Il gesto ribelle di chi non si lascia distrarre
In una società sempre più flessibile e nella quale le sicurezze diminuiscono senza requie, l’attenzione diventa un atto essenziale. Qualcosa legato sempre più alla nostra sopravvivenza sociale (e fisica). E questo anche se ognuno di noi ne ha a disposizione una quantità limitata. Con essa si devono fare i conti in ogni momento. Le mille voci che mettono in guarda si susseguono nella storia. Due secoli e qualche anno fa Kant in “Che cos’è l’Illuminismo?” ne registrava alcune: «Da tutte le parti odo gridare: non ragionare! L’ufficiale dice: non ragionate, ma fate esercitazioni militari! L’intendente di finanza: non ragionate, ma pagate! L’ecclesiastico: non ragionate, ma credete!». Oggi potremmo aggiornare, mutando leggermente questa specie di litania: attento a cosa succede al corpo con analisi periodiche, attento a come guidi, attento quando cammini con l’iPhone, attento ai conti della banca, attento a chi frequenti, attento a cosa mangi o a cosa comperi, attento al fisco, attento a come ti comporti al lavoro. Sono alcuni esempi.

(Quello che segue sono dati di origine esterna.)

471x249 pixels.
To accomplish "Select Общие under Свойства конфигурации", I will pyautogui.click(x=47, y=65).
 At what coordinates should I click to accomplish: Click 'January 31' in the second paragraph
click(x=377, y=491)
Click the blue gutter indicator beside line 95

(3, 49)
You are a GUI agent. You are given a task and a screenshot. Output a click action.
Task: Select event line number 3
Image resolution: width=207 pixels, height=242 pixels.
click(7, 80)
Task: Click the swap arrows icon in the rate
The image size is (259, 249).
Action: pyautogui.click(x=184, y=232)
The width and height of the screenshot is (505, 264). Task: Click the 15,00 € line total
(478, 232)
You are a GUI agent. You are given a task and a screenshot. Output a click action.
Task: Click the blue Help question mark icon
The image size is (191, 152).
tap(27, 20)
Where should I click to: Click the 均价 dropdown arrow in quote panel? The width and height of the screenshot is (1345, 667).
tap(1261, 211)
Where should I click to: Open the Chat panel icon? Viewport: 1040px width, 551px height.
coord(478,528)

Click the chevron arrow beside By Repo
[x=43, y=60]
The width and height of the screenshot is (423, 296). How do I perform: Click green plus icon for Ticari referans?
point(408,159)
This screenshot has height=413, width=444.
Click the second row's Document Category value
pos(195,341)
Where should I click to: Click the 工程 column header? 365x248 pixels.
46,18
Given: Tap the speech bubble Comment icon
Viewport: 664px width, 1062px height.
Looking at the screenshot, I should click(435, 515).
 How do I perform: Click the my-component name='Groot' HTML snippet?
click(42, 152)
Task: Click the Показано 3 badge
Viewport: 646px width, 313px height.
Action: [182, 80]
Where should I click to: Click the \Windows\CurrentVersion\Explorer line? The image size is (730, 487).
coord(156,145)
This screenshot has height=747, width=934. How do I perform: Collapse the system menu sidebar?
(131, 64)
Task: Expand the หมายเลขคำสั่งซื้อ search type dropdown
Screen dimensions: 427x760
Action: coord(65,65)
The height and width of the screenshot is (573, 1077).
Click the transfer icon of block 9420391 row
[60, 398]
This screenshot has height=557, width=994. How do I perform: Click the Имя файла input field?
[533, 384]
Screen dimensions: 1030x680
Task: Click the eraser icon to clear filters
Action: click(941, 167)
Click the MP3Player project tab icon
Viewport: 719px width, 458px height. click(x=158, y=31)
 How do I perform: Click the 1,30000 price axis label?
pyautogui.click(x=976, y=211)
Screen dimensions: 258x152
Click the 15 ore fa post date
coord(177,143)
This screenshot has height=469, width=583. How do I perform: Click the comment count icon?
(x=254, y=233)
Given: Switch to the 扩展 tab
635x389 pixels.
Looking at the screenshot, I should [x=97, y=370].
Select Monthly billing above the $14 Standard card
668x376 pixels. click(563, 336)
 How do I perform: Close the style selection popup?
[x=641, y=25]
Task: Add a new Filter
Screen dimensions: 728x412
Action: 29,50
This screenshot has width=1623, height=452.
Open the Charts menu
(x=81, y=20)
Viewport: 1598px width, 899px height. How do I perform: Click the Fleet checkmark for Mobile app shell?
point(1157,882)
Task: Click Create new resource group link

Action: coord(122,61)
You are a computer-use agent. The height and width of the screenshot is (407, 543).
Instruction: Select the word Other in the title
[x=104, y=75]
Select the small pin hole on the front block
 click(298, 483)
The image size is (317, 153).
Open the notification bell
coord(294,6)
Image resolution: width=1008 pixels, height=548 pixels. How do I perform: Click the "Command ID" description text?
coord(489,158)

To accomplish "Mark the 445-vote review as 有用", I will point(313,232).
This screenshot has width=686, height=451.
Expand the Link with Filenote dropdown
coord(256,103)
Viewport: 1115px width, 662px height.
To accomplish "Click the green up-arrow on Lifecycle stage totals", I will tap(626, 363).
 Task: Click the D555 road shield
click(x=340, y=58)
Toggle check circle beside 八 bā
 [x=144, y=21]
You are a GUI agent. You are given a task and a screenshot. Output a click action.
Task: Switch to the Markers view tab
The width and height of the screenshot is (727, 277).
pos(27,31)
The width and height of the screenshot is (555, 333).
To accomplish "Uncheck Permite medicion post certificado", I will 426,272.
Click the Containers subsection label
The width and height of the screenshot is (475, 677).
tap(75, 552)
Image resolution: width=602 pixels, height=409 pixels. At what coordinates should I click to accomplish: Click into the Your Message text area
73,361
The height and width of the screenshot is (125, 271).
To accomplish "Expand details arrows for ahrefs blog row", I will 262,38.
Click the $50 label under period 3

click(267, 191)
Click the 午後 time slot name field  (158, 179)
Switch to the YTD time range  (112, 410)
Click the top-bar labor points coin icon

Rousseau nell’”Emilio” ricordò che «vale molto di più avere la costante attenzione degli uomini che la loro occasionale ammirazione». Oggi si potrebbe aggiungere che l’attenzione è necessaria a volte più dell’intelligenza, anche se le possibilità umane non consentono di stare attenti a tutto. Occorre selezionare, o quanto meno abituarsi a farlo. «L’attenzione è più del semplice stare attenti»: così si intitola un capitoletto di un libro scritto a quattro mani, dedicato a questo problema, da uno psicologo e da un neuropsicologo. Anzi, i due autori, Paolo Legrenzi e Carlo Umiltà, con il saggio “Una cosa alla volta. Le regole dell’attenzione” (Il Mulino, pp. 176, euro 13) hanno in realtà pubblicato un manuale di sopravvivenza per l’uomo contemporaneo. Indicano come, dove e quando è necessario stare attenti, i processi automatici e quelli controllati che la governano, i momenti in cui essa fa cilecca eccetera. I due autori ricordano innanzitutto di cosa dobbiamo prendere atto, non essendo degli esseri infiniti o universali; inoltre pongono in evidenza quanta selezione sia necessaria, giacché le nostre funzioni mentali hanno delle capacità limitate: non ci possono essere dubbi sul fatto che noi uomini possiamo pensare a poche cose alla volta, sovente soltanto a una sola.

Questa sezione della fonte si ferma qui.